(Saved data entries)
•••
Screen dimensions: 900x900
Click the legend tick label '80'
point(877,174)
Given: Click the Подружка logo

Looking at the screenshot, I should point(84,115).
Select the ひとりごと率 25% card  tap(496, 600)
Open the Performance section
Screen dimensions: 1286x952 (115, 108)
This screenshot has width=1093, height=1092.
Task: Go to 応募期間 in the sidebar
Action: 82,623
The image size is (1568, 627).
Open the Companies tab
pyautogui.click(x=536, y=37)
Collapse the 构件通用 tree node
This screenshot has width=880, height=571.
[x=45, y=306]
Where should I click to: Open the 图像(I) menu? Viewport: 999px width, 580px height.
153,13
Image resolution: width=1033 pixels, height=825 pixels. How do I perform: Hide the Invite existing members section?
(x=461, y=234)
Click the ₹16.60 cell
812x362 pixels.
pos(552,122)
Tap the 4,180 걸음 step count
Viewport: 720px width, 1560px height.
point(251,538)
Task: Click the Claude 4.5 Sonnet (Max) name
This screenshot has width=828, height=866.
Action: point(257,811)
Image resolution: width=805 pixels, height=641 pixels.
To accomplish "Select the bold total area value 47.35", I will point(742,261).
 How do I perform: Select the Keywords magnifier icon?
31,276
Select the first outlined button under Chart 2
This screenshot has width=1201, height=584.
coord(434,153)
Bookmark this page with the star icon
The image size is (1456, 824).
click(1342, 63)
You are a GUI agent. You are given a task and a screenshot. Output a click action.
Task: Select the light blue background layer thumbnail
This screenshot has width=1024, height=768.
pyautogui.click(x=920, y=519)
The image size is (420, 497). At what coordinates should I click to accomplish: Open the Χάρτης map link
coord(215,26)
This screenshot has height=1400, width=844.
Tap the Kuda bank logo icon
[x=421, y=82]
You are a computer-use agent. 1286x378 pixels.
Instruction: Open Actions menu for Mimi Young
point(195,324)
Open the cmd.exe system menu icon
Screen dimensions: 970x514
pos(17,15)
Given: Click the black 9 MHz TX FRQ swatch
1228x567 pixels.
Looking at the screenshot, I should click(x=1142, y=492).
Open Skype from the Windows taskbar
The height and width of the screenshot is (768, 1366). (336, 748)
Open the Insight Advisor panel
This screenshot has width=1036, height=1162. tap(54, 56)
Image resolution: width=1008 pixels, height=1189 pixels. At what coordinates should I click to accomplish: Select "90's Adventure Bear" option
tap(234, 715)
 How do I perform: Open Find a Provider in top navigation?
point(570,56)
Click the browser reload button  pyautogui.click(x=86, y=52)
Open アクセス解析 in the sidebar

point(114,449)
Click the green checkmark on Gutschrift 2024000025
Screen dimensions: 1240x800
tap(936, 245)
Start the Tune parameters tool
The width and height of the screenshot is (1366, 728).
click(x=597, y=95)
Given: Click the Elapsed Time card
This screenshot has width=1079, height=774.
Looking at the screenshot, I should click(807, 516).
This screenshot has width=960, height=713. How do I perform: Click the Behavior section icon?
•••
Produce an exact copy of the lines from the one containing "Instruction: Open Actions menu for Mimi Young" through the final line of the data, both ends included, and only those.

Instruction: Open Actions menu for Mimi Young
point(195,324)
Open the cmd.exe system menu icon
Screen dimensions: 970x514
pos(17,15)
Given: Click the black 9 MHz TX FRQ swatch
1228x567 pixels.
Looking at the screenshot, I should click(x=1142, y=492).
Open Skype from the Windows taskbar
The height and width of the screenshot is (768, 1366). (336, 748)
Open the Insight Advisor panel
This screenshot has width=1036, height=1162. tap(54, 56)
Image resolution: width=1008 pixels, height=1189 pixels. At what coordinates should I click to accomplish: Select "90's Adventure Bear" option
tap(234, 715)
 How do I perform: Open Find a Provider in top navigation?
point(570,56)
Click the browser reload button  pyautogui.click(x=86, y=52)
Open アクセス解析 in the sidebar

point(114,449)
Click the green checkmark on Gutschrift 2024000025
Screen dimensions: 1240x800
tap(936, 245)
Start the Tune parameters tool
The width and height of the screenshot is (1366, 728).
click(x=597, y=95)
Given: Click the Elapsed Time card
This screenshot has width=1079, height=774.
Looking at the screenshot, I should click(807, 516).
This screenshot has width=960, height=713. How do I perform: Click the Behavior section icon?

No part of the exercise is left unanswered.